Title :
A Novel Graph-Matching-Based Approach for Domain Adaptation in Classification of Remote Sensing Image Pair
Author :
Banerjee, Biplab ; Bovolo, Francesca ; Bhattacharya, Avik ; Bruzzone, Lorenzo ; Chaudhuri, Subhasis ; Buddhiraju, Krishna Mohan
Author_Institution :
Centre of Studies in Resources Eng., Indian Inst. of Technol., Bombay, Mumbai, India
Abstract :
This paper addresses the problem of land-cover classification of remotely sensed image pairs in the context of domain adaptation. The primary assumption of the proposed method is that the training data are available only for one of the images (source domain), whereas for the other image (target domain), no labeled data are available. No assumption is made here on the number and the statistical properties of the land-cover classes that, in turn, may vary from one domain to the other. The only constraint is that at least one land-cover class is shared by the two domains. Under these assumptions, a novel graph theoretic cross-domain cluster mapping algorithm is proposed to detect efficiently the set of land-cover classes which are common to both domains as well as the additional or missing classes in the target domain image. An interdomain graph is introduced, which contains all of the class information of both images, and subsequently, an efficient subgraph-matching algorithm is proposed to highlight the changes between them. The proposed cluster mapping algorithm initially clusters the target domain data into an optimal number of groups given the available source domain training samples. To this end, a method based on information theory and a kernel-based clustering algorithm is proposed. Considering the fact that the spectral signature of land-cover classes may overlap significantly, a postprocessing step is applied to refine the classification map produced by the clustering algorithm. Two multispectral data sets with medium and very high geometrical resolution and one hyperspectral data set are considered to evaluate the robustness of the proposed technique.
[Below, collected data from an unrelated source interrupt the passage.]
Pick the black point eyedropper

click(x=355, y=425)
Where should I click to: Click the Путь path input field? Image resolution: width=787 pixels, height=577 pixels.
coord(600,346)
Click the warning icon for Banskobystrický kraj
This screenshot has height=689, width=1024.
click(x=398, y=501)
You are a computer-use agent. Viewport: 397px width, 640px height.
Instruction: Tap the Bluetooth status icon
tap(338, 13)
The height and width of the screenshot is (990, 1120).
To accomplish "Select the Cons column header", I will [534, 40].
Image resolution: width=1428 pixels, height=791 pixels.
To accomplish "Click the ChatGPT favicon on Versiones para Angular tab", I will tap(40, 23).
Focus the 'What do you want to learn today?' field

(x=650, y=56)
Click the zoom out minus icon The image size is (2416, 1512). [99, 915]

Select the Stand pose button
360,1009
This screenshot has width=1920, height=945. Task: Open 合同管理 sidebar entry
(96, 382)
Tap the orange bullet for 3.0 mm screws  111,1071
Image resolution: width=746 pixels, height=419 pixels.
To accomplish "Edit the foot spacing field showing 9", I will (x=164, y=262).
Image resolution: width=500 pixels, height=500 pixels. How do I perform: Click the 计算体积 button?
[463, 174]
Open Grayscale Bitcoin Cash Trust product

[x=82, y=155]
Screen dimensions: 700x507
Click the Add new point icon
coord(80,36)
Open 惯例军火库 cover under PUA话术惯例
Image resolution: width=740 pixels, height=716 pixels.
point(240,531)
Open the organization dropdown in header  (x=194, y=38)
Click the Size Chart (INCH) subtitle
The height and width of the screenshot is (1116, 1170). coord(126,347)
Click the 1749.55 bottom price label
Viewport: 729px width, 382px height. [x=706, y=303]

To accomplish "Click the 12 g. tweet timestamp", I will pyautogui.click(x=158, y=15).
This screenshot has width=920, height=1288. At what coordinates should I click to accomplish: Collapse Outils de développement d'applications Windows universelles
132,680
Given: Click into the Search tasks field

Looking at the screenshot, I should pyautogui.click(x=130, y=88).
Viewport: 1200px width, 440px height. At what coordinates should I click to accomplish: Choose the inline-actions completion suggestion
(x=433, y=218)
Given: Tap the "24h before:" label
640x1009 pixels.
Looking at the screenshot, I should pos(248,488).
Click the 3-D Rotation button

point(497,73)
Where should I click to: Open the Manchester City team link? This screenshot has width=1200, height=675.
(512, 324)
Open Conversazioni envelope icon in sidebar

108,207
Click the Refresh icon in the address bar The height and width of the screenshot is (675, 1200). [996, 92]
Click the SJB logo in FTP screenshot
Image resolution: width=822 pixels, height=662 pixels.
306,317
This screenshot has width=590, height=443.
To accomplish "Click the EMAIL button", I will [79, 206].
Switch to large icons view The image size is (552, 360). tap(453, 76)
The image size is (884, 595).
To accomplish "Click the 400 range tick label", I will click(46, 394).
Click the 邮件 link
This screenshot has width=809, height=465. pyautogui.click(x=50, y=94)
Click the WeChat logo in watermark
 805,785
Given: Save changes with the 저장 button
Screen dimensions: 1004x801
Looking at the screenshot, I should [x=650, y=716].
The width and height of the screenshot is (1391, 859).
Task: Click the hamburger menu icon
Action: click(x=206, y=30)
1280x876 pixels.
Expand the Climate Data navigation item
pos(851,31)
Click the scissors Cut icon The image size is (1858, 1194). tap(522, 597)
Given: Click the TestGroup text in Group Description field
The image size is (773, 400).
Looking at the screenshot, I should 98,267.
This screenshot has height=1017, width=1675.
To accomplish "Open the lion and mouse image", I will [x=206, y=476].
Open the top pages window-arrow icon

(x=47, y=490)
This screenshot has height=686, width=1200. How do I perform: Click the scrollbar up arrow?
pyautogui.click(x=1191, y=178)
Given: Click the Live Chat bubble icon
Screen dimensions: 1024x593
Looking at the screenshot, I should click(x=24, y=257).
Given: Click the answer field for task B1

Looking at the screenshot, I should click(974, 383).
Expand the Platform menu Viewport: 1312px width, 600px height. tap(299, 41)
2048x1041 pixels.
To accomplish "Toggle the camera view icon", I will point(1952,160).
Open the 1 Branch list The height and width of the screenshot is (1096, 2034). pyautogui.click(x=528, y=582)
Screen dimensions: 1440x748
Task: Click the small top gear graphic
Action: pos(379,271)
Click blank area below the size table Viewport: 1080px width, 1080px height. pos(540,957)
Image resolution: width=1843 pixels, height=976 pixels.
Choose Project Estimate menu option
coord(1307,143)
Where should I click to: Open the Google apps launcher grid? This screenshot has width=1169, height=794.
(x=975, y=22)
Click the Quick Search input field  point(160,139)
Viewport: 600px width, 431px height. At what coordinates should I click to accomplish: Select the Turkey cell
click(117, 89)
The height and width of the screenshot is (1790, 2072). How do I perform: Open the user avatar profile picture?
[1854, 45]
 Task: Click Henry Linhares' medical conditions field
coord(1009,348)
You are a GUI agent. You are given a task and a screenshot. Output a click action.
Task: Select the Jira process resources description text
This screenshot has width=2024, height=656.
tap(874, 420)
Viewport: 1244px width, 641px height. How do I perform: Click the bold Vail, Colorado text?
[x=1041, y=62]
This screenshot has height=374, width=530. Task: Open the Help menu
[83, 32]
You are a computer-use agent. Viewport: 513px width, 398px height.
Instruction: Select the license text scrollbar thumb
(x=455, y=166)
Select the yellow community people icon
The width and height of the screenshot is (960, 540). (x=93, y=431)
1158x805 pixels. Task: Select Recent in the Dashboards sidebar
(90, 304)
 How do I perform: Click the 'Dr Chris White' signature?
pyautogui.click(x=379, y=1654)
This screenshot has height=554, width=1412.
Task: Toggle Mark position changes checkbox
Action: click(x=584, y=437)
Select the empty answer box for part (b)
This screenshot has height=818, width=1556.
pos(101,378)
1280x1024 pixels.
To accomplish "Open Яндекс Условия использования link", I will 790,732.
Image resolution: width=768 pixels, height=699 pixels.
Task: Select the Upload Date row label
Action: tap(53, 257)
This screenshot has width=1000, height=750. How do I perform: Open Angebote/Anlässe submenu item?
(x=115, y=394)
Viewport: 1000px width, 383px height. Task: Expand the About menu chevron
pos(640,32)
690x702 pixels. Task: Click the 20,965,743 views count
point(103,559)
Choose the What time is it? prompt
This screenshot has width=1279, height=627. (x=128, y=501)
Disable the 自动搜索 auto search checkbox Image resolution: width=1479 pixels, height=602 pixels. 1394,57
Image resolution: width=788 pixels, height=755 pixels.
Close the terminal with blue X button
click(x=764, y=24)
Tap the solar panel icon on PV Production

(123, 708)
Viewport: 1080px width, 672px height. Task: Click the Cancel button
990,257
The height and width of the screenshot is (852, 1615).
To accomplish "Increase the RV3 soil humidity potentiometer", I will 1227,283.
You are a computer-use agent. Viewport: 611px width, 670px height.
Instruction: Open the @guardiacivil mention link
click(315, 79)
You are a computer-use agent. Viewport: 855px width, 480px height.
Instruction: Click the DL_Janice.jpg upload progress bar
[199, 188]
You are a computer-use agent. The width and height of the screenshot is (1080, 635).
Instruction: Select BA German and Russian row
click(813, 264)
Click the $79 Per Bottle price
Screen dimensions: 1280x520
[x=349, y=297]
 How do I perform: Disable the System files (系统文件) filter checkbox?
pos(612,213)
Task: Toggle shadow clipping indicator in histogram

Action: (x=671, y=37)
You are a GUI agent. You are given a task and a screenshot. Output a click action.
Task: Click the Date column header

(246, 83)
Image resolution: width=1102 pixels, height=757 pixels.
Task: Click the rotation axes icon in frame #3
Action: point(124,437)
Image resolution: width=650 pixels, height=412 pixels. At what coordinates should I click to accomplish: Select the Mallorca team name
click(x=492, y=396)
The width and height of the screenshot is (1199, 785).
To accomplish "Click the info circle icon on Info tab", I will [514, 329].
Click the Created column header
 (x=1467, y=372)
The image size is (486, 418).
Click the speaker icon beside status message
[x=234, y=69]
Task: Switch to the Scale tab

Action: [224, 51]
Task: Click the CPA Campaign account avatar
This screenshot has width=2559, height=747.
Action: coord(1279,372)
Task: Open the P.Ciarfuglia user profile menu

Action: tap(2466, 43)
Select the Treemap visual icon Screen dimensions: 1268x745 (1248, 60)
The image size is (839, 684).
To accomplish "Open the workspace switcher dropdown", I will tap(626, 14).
Two of the data sets consist of multitemporal image pairs, while the remaining one contains images of spatially disjoint geographical areas. The experiments confirm the effectiveness of the proposed framework in different complex scenarios.
Keywords :
geophysical image processing; graph theory; hyperspectral imaging; image classification; image resolution; land cover; pattern clustering; remote sensing; spectral analysis; classification map; domain adaptation; geometrical resolution; graph theoretic cross-domain cluster mapping algorithm; hyperspectral data set; information theory; interdomain graph; kernel-based clustering algorithm; land cover classification; multispectral data sets; multitemporal image pairs; remotely sensed image pair; source domain training sample; spatially disjoint geographical area; spectral signature; subgraph matching algorithm; target domain image; Clustering algorithms; Context; Kernel; Remote sensing; Support vector machines; Training; Training data; Clustering; cross-domain graph; domain adaptation (DA); graph matching;
Journal_Title :
Geoscience and Remote Sensing, IEEE Transactions on
DOI :
10.1109/TGRS.2015.2389520